▸ **ASSIGNMENT**:
Reproduce word for word the lines between the one containing "Click the 泛化关系(继承) note line" and the end of the entries below, both inclusive; leave out pictures.

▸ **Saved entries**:
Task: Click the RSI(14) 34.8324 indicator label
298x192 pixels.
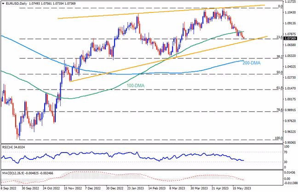Action: 13,147
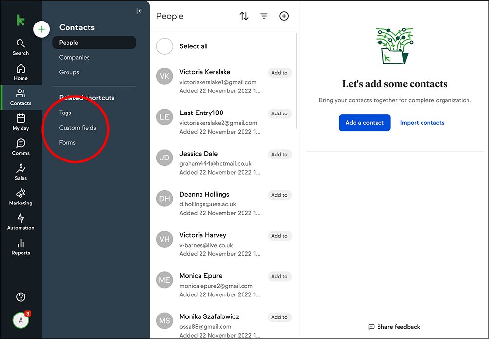Click the Add a contact button
Image resolution: width=489 pixels, height=339 pixels.
click(364, 123)
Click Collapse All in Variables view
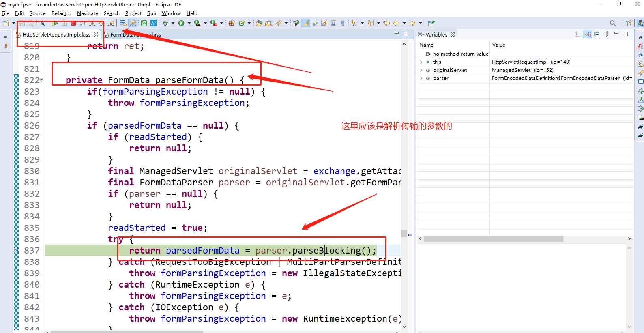Screen dimensions: 644x333 [x=597, y=34]
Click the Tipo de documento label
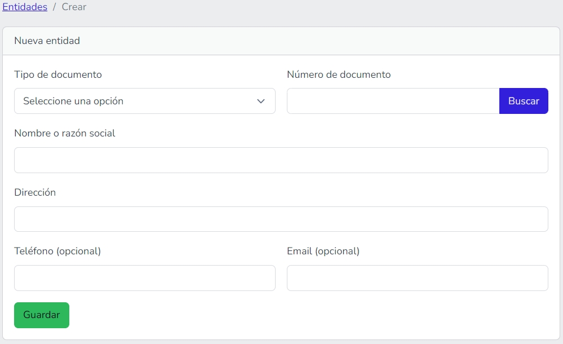The image size is (563, 344). point(58,74)
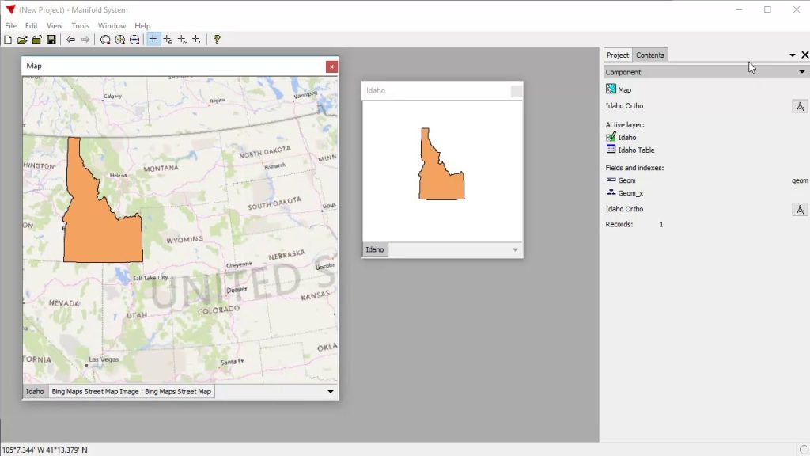This screenshot has height=456, width=810.
Task: Close the Map window
Action: (x=331, y=67)
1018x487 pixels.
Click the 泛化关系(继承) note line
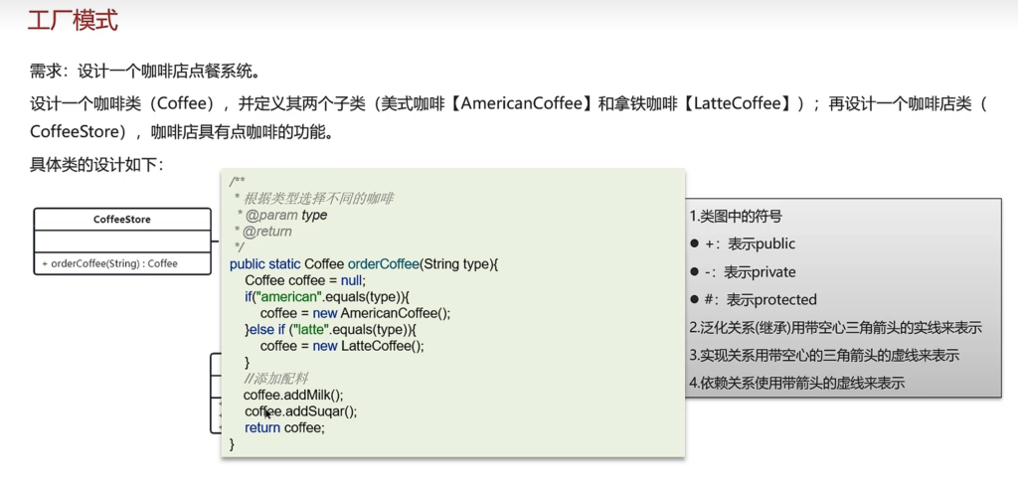(835, 327)
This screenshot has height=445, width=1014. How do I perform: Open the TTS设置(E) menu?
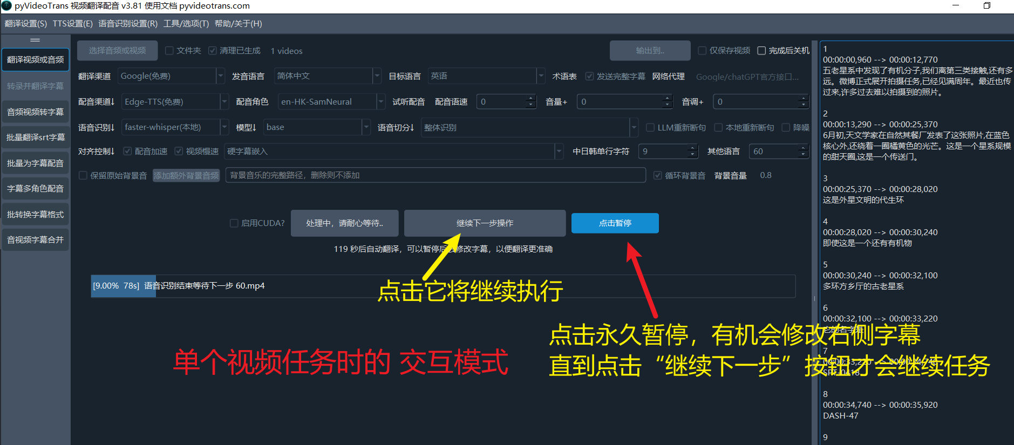[72, 24]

▸ **THE COMPLETED TASK**:
Click the 泛化关系(继承) note line
(835, 327)
This screenshot has height=445, width=1014. How do I perform: Open the TTS设置(E) menu?
[72, 24]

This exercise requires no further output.